USA medical tourism project collapses due to lack of investment

A project in Auburn to attract Chinese medical tourists is almost certainly over due to a lack of interest from investors and legislation.

A medical tourism project in Auburn has almost certainly ended. The 2015 plan to build a 5-star medical recovery centre had much publicity but lacks investors, federal government approval or hospital partners. A crack down on tourism, particularly Chinese birth tourism, by President Trump, was the final straw.

A Chinese investment company-Miracle Enterprise, targeted wealthy Chinese tourists and planned to open in 2017.

Local hospital Central Maine Medical Centre had been touted as medical partner, but has not heard from the Chinese company after the initial press release.

Auburn city was ready to create infrastructure to support the 200-room medical recovery centre but nothing has happened and local enthusiasm has faded into silence that nobody seems to have checked on the proposers who needed outside investors as they seem to lack cash of their own.

Locals have passed the buck to the state by saying that the promoters claimed that delays were due to state approval of the project as an EB-5 regional centre before anything can become locally.

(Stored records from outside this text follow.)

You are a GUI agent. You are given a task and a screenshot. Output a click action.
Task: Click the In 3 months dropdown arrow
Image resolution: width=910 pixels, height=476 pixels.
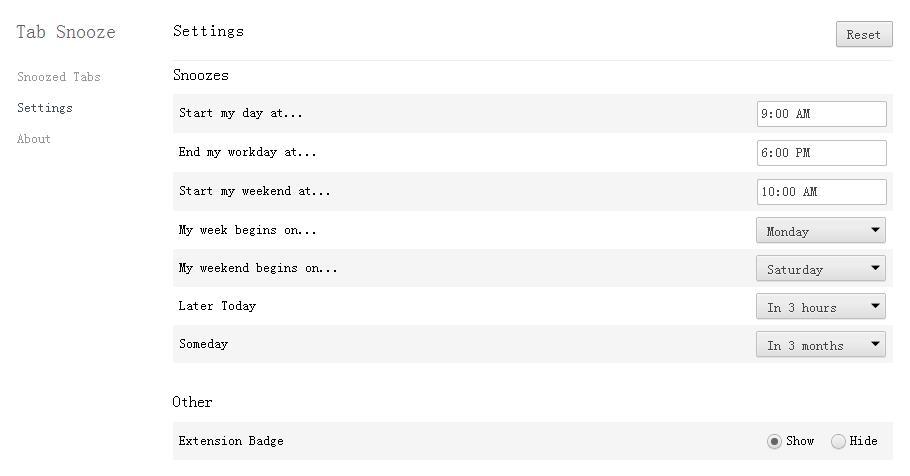(875, 344)
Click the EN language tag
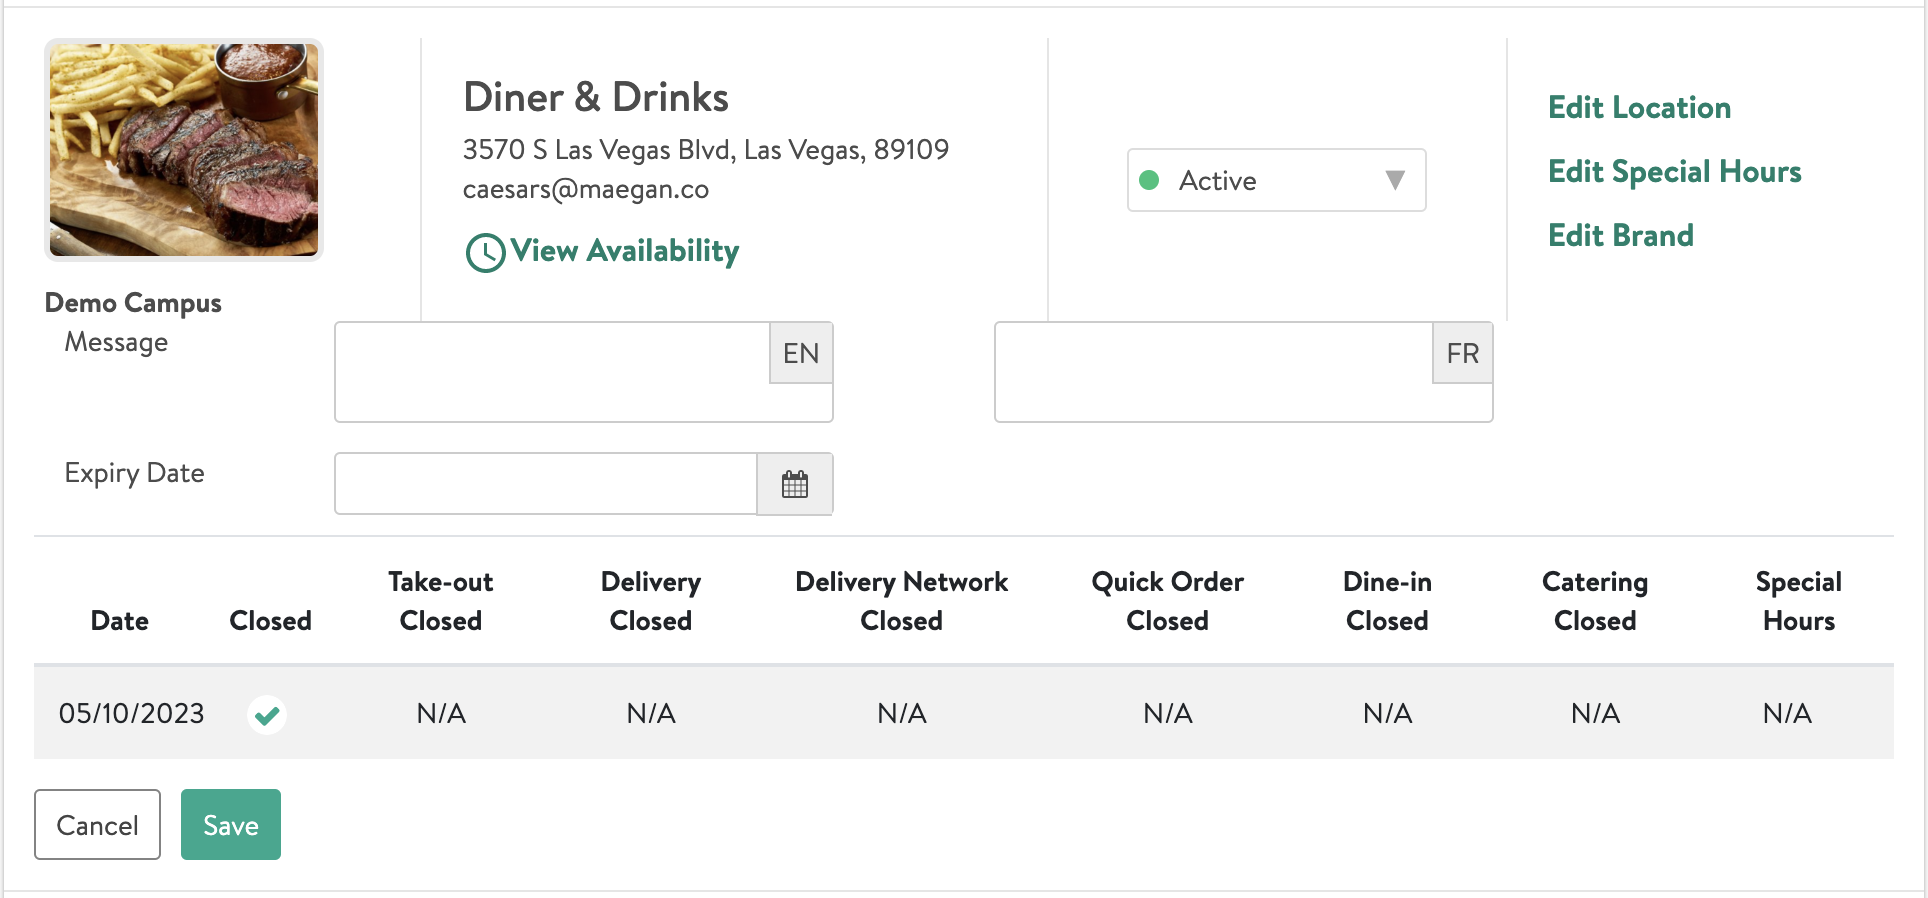Screen dimensions: 1928x898 coord(801,353)
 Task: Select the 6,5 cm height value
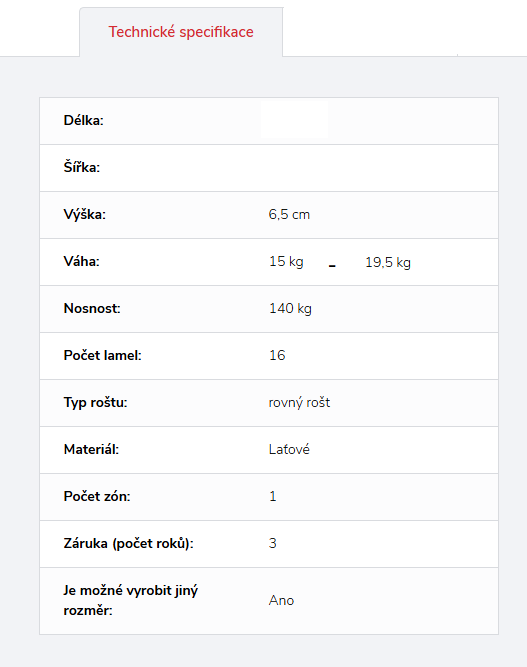click(x=289, y=214)
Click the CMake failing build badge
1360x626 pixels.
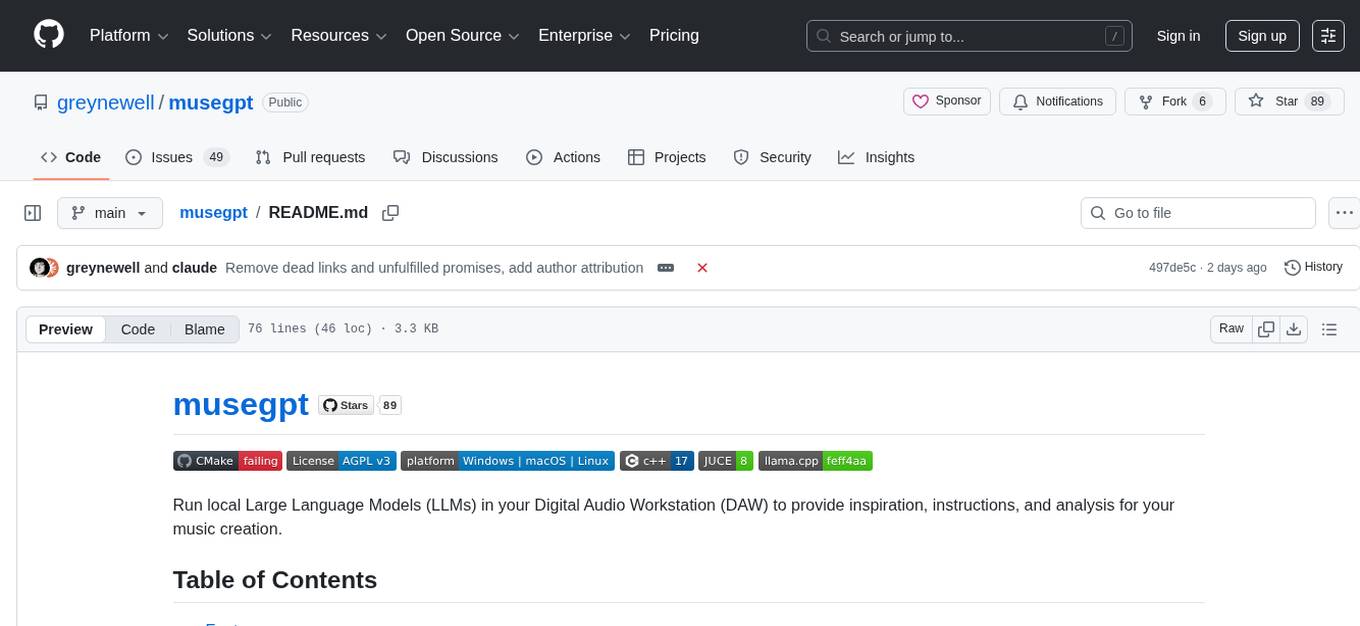227,461
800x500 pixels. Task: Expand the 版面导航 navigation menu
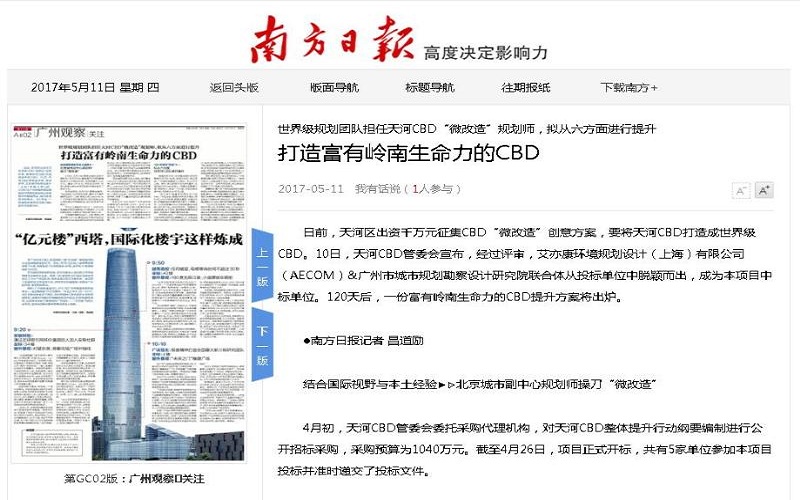[334, 87]
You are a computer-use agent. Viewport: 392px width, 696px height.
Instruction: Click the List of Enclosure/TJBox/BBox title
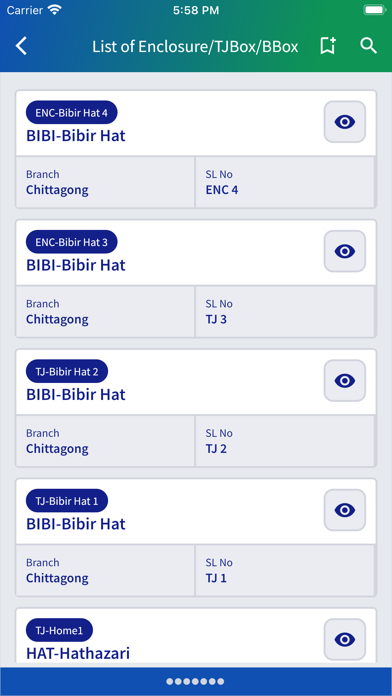pyautogui.click(x=195, y=47)
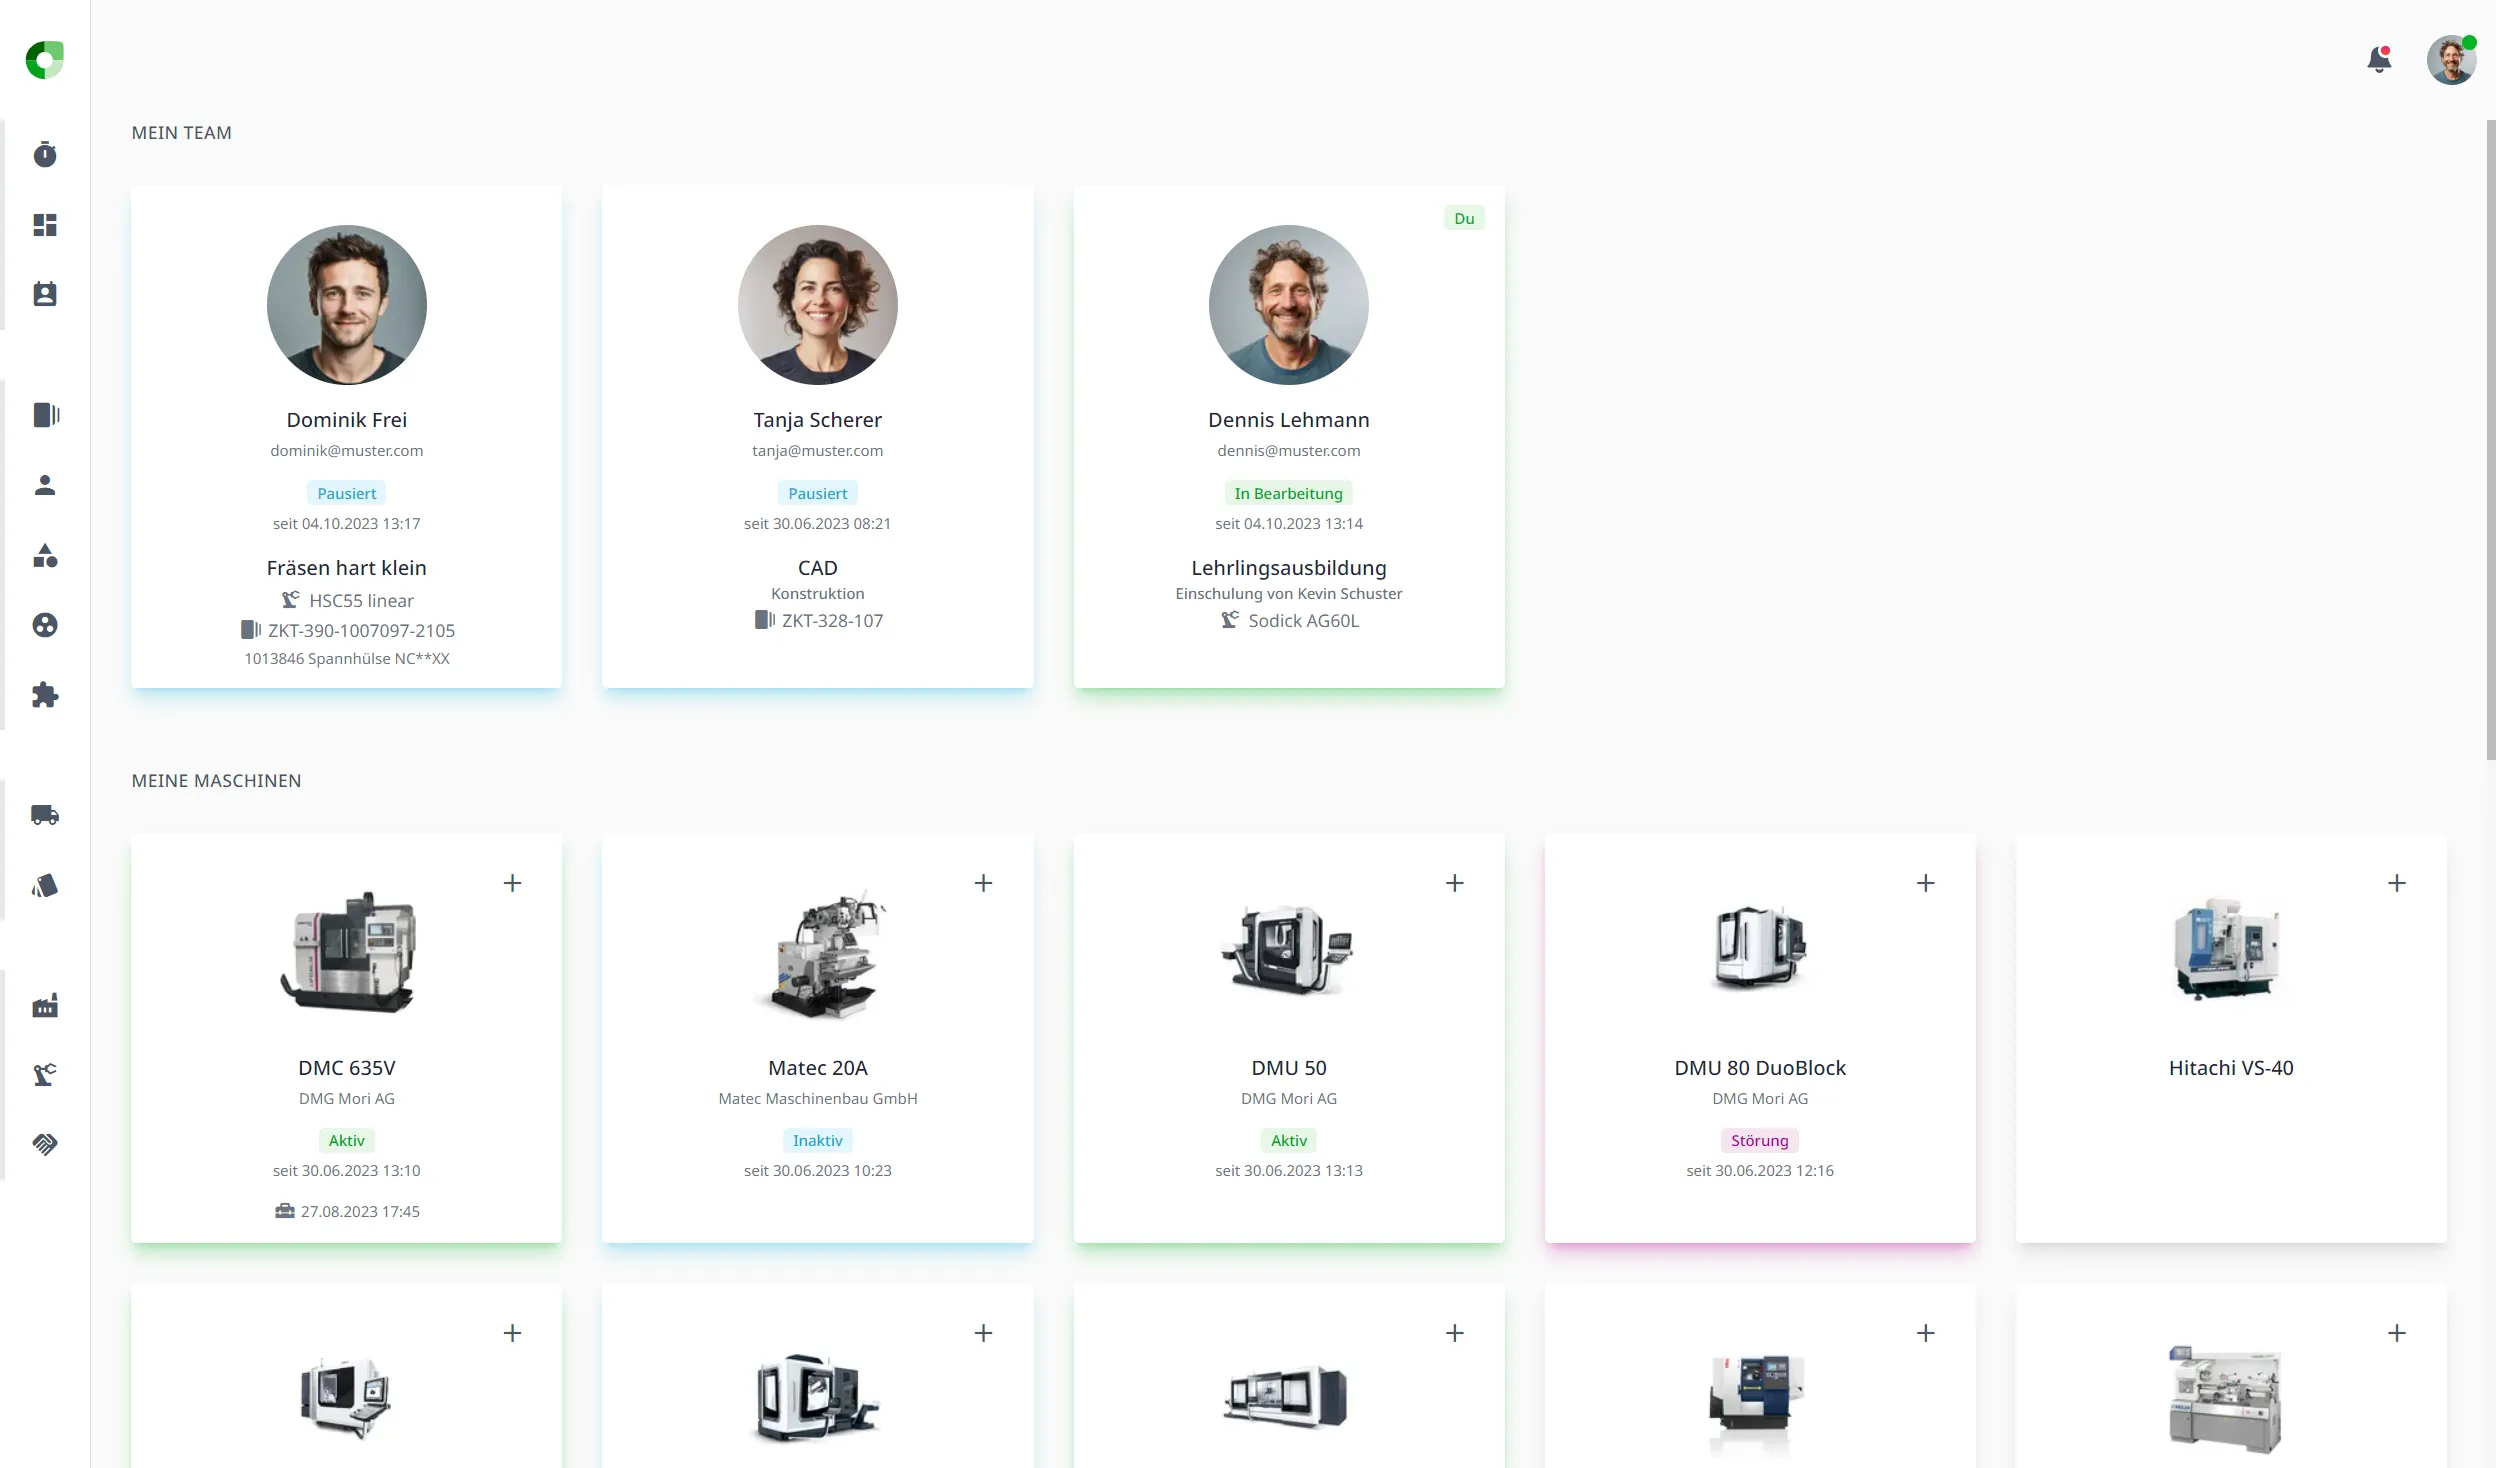Open the delivery truck sidebar icon

[45, 815]
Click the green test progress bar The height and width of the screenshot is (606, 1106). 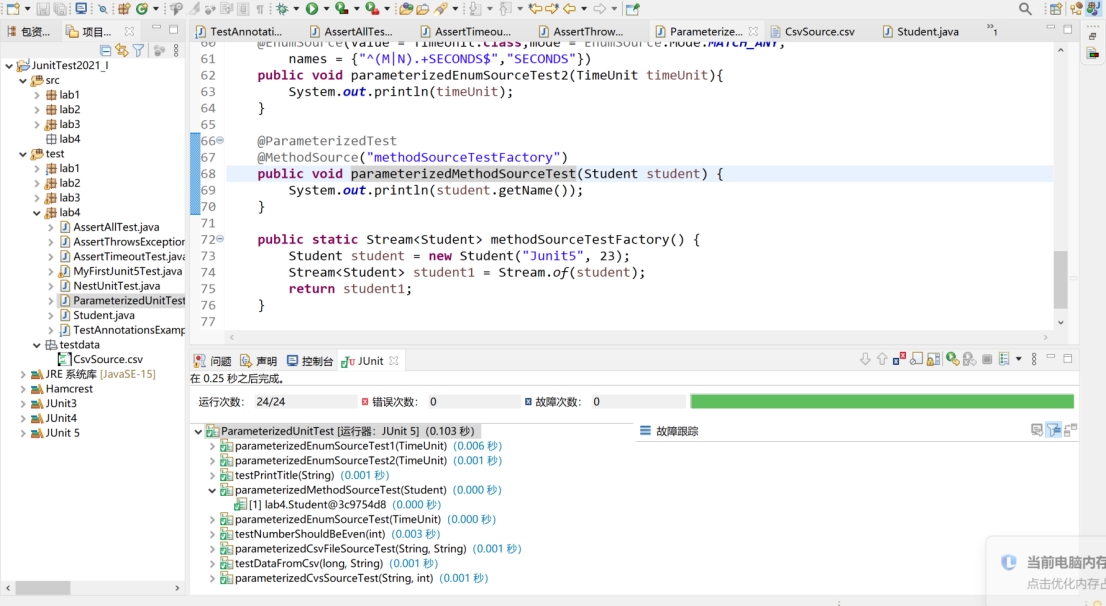880,400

Only approval of Auburn as an EB-5 regional centre would allow foreign investors to fast-track through the immigration process and only then if they invest at least a half million dollars into a project that creates at least 10 jobs. If approved, the state could apply the programme to the medical tourism project and others.

Tax rules and immigration rules are all part of a review by the Trump administration and this has made overseas investors wary.

The plan was to attract rich Chinese patients seeking American medical treatments at CMMC and recuperating at the health and wellness centre, a former shoe factory. It was expected to attract 5000 visitors a year.